Há, no Brasil, empresas que são uma referência positiva?
Duas se destacam: Magazine Luiza e Localiza. A primeira teve a habilidade de focar o trato com o cliente num período de hipercrescimento. Luiza Trajano foi a voz das ruas no conselho de administração enquanto preparou seu sucessor. A Localiza manteve um perfil ágil, com atenção ao consumidor. Lá, as ligações dos clientes têm de ser atendidas antes de o telefone tocar três vezes. É uma preocupação que só os fundadores costumam ter.
Por que tantos herdeiros levam as empresas à falência?

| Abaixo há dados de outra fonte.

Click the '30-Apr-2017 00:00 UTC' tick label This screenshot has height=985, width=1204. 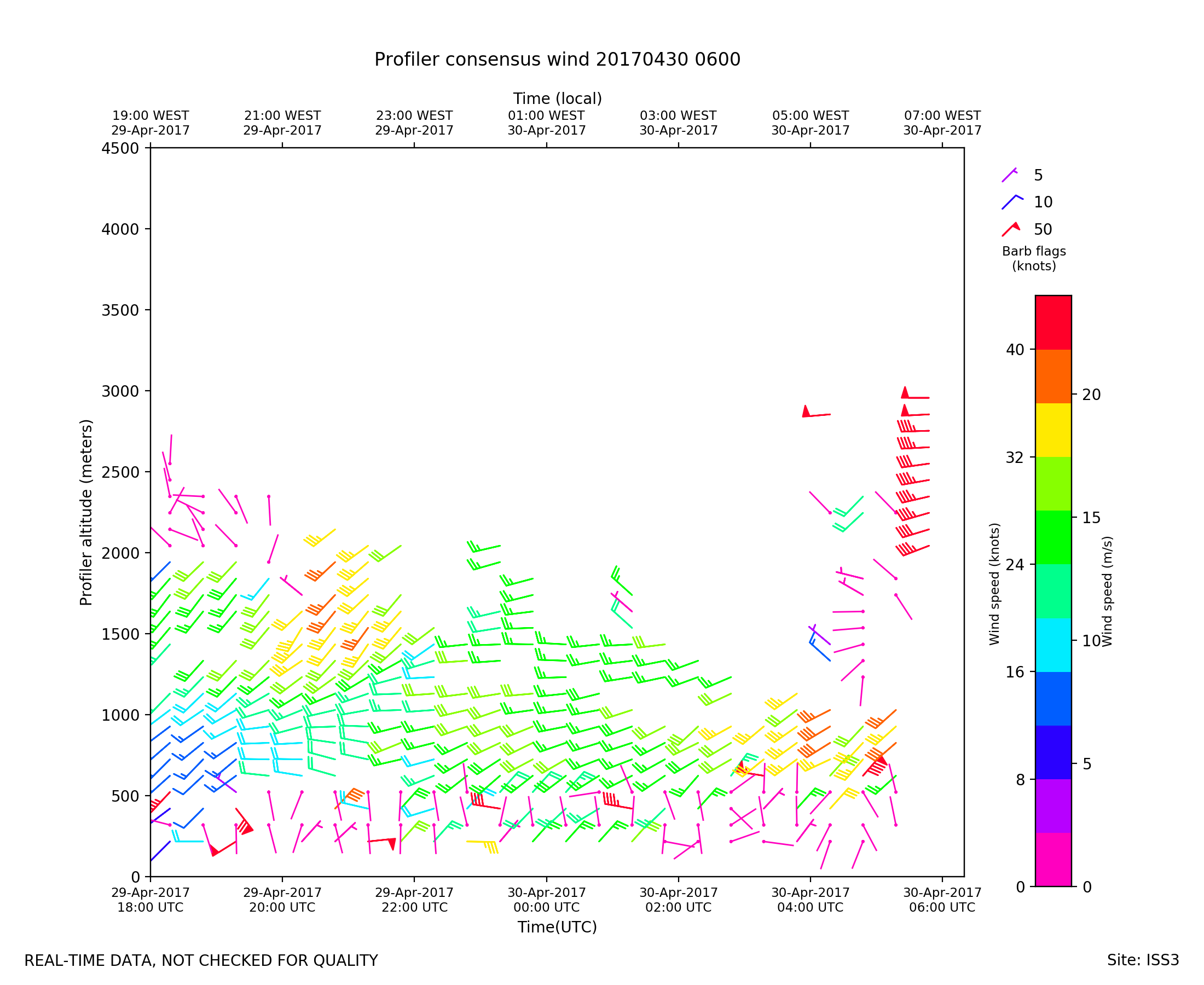pos(546,900)
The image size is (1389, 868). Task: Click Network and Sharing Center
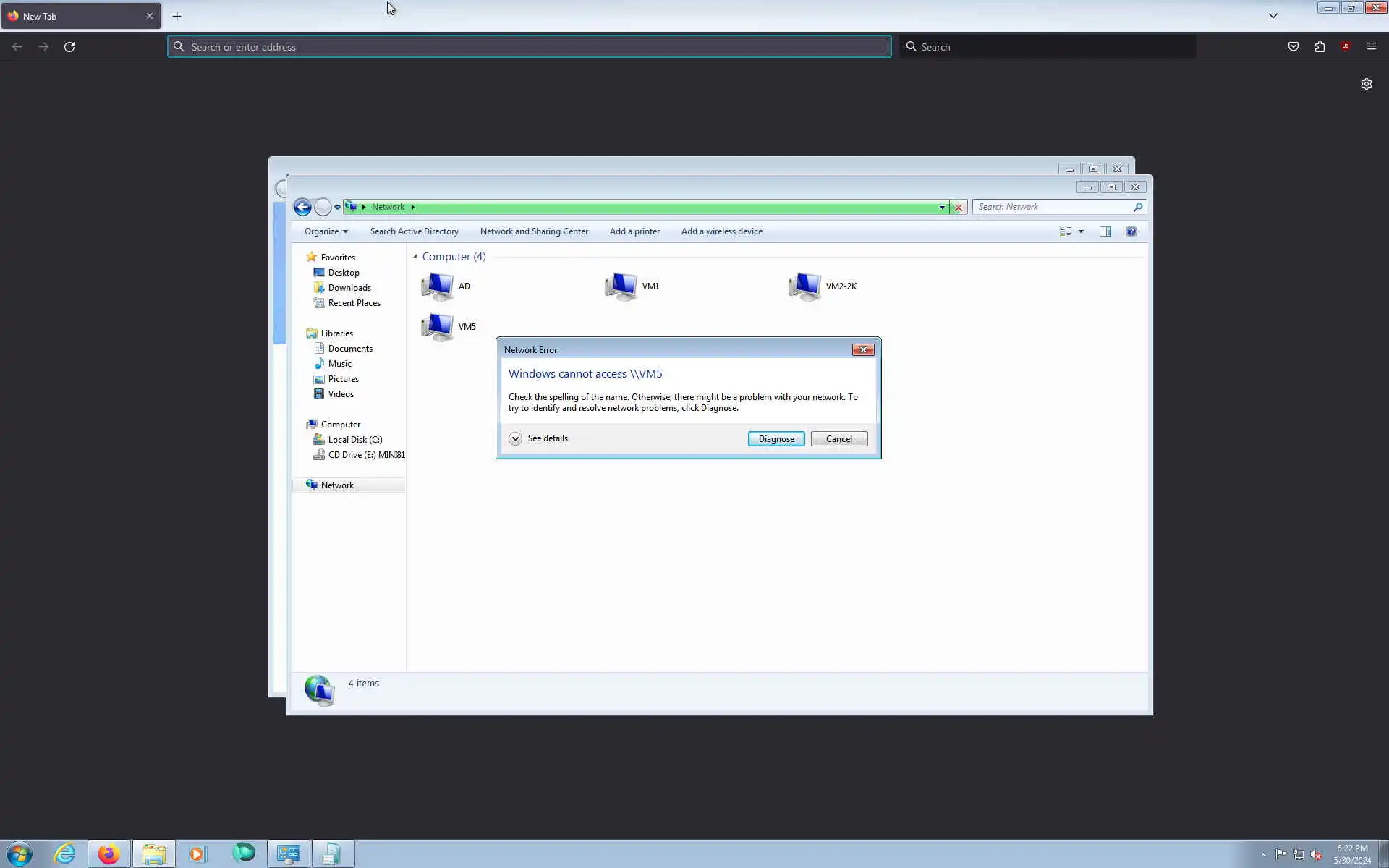[x=534, y=231]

Manter a família no comando é muito característico de países como Brasil, Argentina e Índia. Tem a ver com o ambiente macroeconômico mais instável. O problema é que a segunda geração só consegue ter valor se trouxer consigo a gana da insurgência. Se o filho (ou neto) do fundador quiser ser apenas um executivo, não será o melhor presidente que se pode recrutar.

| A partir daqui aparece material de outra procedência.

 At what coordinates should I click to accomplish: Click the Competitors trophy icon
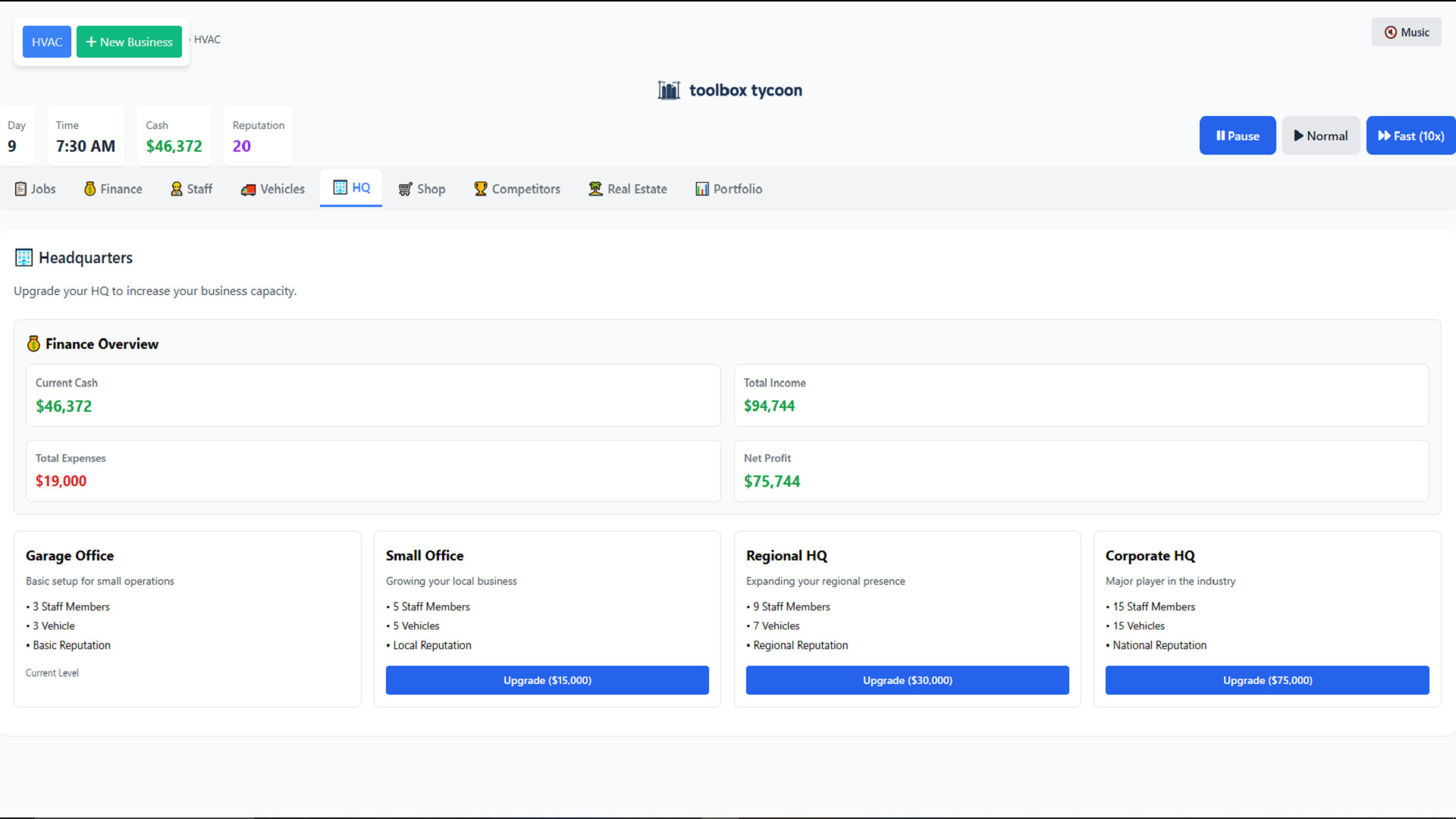[481, 189]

Como manter esse espírito sem o fundador na diretoria?
Veja as donas de grandes marcas, como Unilever e P&G. Elas se beneficiam do crescimento em escala, mas aproveitam-se também de um dever individual que cada uma de suas marcas tem. Isso ajuda a manter viva a busca por novidade, o que pode revigorar a empresa. É o caso da Ben & Jerry’s, marca de sorvetes da Unilever que tem consumidores engajados em pautas sociais.
E como manter a essência em marcas avessas a risco?
Marcas tradicionais carregam anos de autenticidade e liderança de mercado. Mas é preciso não se render à burocracia e não perder o consumidor de vista. A Lego se redefiniu em um mundo digital usando um marketing focado em dizer que seus produtos são o símbolo de um momento de troca entre pais e filhos.
Qual é a maior dificuldade ao mudar processos antigos?
É fazer a diretoria entender que os melhores presidentes são aqueles cujo trabalho é ser a voz na linha de frente da empresa, procurando o que o consumidor quer. Em seguida, é retomar o controle de sua agenda, para que pelo menos 40% de seu tempo esteja voltado para o contato com os clientes.
Como fazer algo assim em um momento de crise, quando as operações ficam cada vez mais enxutas?
Tudo o que for feito para manter aceso esse espírito é o mais benéfico dos investimentos. E, para um presidente executivo, ter tempo para dar atenção ao seu mercado é um privilégio valioso. Numa crise, como a que ocorre no Brasil, o consumidor também está em crise. É preciso eliminar custos para garantir investimentos em serviços indispensáveis para o comprador. Se a empresa virar as costas ao seu cliente-chave, ele tende a migrar para o concorrente que privilegiou sua necessidade.